Is Grokking a Computational Glass Relaxation?
Xiaotian Zhang, Yue Shang, Entao Yang, Ge Zhang
TL;DR
This work reinterprets the grokking phenomenon as a computational glass relaxation, framing neural networks as physical systems where training loss acts as energy and parameter configurations define entropy. By sampling the Boltzmann entropy landscape $S(\ln(L_{train}), A_{test})$ with Wang-Landau Molecular Dynamics, the authors show there is no entropy barrier between memorization and generalization, arguing against a first-order phase transition and instead a slow relaxation toward higher-entropy generalizing states. They demonstrate a pronounced high-entropy advantage in grokking tasks and show that constraining weight norms reduces but does not remove this advantage, linking generalization to entropy rather than weight decay alone. Finally, they introduce WanD, a physics-inspired optimizer based on WLMD that can achieve generalization with comparable efficiency to AdamW while largely eliminating grokking, highlighting the potential for entropy-guided optimizer design in improving generalization and avoiding non-generalizable glassy states.
Abstract
Understanding neural network's (NN) generalizability remains a central question in deep learning research. The special phenomenon of grokking, where NNs abruptly generalize long after the training performance reaches a near-perfect level, offers a unique window to investigate the underlying mechanisms of NNs' generalizability.
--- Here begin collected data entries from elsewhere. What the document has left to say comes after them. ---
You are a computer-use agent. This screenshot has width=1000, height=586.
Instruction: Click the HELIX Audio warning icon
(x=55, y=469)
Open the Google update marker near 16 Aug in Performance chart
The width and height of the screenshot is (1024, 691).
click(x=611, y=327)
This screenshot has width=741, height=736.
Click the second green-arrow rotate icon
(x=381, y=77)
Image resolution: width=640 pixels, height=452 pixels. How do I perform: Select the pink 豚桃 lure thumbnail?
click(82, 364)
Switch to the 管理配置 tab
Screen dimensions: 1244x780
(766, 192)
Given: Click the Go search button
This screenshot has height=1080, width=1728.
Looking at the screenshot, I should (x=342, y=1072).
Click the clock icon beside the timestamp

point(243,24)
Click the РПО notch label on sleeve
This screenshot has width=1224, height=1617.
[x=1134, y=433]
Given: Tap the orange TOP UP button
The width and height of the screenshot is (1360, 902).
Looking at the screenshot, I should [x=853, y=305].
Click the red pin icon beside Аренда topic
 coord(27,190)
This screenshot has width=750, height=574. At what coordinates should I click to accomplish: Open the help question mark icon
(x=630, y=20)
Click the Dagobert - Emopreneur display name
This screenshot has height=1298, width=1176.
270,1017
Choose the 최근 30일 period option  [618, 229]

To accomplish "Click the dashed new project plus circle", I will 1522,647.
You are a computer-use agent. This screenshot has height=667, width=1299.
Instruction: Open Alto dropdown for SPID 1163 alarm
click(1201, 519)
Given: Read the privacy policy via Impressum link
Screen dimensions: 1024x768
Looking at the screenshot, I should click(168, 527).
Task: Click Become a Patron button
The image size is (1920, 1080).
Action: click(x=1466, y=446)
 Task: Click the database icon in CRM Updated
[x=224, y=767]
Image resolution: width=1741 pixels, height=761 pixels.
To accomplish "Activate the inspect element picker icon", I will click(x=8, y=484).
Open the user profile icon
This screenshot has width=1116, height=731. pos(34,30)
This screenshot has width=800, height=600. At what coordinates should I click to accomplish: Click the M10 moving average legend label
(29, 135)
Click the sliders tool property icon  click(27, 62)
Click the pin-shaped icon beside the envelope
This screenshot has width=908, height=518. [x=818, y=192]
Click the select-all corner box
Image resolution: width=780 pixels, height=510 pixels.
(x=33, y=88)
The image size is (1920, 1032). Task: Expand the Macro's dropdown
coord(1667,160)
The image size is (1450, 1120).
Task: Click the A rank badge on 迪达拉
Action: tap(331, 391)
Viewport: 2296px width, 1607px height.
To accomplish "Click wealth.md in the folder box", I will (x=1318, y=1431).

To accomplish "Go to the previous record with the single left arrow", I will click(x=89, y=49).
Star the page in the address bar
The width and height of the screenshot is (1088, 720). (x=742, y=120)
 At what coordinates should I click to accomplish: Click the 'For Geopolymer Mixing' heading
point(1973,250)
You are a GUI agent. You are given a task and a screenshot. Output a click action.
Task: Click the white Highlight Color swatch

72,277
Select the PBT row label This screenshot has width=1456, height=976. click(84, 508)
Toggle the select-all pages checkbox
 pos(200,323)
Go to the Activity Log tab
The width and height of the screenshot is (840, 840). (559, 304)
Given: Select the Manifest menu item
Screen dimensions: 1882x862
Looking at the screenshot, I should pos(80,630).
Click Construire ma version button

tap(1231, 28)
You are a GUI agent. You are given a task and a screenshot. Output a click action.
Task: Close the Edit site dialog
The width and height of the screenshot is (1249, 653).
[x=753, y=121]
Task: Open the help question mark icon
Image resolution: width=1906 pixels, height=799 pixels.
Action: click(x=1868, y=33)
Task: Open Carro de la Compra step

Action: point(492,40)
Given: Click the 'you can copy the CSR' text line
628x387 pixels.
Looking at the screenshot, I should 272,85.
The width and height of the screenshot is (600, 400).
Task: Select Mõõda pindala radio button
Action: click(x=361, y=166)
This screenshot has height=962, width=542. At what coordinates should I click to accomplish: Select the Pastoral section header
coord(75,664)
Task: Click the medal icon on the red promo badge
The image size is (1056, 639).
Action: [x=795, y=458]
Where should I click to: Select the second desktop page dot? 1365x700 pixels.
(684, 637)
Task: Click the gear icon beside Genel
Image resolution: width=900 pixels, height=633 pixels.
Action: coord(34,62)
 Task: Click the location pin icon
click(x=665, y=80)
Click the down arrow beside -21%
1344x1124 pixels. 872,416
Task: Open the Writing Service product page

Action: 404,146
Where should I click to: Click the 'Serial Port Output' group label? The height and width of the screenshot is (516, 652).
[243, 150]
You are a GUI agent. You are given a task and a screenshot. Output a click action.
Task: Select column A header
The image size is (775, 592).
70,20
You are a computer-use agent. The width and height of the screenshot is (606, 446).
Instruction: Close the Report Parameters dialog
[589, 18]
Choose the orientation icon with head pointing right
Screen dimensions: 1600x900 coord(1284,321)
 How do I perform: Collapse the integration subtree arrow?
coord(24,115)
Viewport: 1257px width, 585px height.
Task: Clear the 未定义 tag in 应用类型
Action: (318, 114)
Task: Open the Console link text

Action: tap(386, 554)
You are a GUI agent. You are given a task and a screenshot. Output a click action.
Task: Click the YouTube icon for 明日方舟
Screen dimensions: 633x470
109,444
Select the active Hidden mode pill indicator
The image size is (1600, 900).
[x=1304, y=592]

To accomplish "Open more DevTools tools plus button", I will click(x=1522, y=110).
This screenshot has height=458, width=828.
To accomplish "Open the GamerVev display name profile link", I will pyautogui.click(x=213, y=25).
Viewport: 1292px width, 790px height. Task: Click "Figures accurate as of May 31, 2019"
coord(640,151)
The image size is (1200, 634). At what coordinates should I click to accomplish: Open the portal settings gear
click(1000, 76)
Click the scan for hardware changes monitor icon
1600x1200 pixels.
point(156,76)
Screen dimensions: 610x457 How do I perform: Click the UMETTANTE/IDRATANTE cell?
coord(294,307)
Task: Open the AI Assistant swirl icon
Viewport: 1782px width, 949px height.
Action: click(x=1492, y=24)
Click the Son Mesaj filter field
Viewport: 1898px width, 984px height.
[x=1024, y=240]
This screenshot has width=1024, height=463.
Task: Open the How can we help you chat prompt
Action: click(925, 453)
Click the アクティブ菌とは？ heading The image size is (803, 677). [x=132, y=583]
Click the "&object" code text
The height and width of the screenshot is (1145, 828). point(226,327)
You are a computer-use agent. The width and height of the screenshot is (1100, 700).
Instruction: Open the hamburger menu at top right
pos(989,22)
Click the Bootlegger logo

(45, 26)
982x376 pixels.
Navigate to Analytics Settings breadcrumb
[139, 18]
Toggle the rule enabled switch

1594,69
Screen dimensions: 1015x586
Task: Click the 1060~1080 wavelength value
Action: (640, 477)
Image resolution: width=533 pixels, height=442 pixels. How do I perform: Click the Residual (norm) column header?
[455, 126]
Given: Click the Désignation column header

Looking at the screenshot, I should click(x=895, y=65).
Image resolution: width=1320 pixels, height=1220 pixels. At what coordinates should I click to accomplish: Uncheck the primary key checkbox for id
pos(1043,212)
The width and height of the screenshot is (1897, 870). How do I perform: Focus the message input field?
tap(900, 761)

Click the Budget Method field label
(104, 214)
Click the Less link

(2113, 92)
Here we propose an interpretation for grokking by framing it as a computational glass relaxation: viewing NNs as a physical system where parameters are the degrees of freedom and train loss is the system energy, we find memorization process resembles a rapid cooling of liquid into non-equilibrium glassy state at low temperature and the later generalization is like a slow relaxation towards a more stable configuration. This mapping enables us to sample NNs' Boltzmann entropy (states of density) landscape as a function of training loss and test accuracy. Our experiments in transformers on arithmetic tasks suggests that there is NO entropy barrier in the memorization-to-generalization transition of grokking, challenging previous theory that defines grokking as a first-order phase transition. We identify a high-entropy advantage under grokking, an extension of prior work linking entropy to generalizability but much more significant. Inspired by grokking's far-from-equilibrium nature, we develop a toy optimizer WanD based on Wang-landau molecular dynamics, which can eliminate grokking without any constraints and find high-norm generalizing solutions. This provides strictly-defined counterexamples to theory attributing grokking solely to weight norm evolution towards the Goldilocks zone and also suggests new potential ways for optimizer design.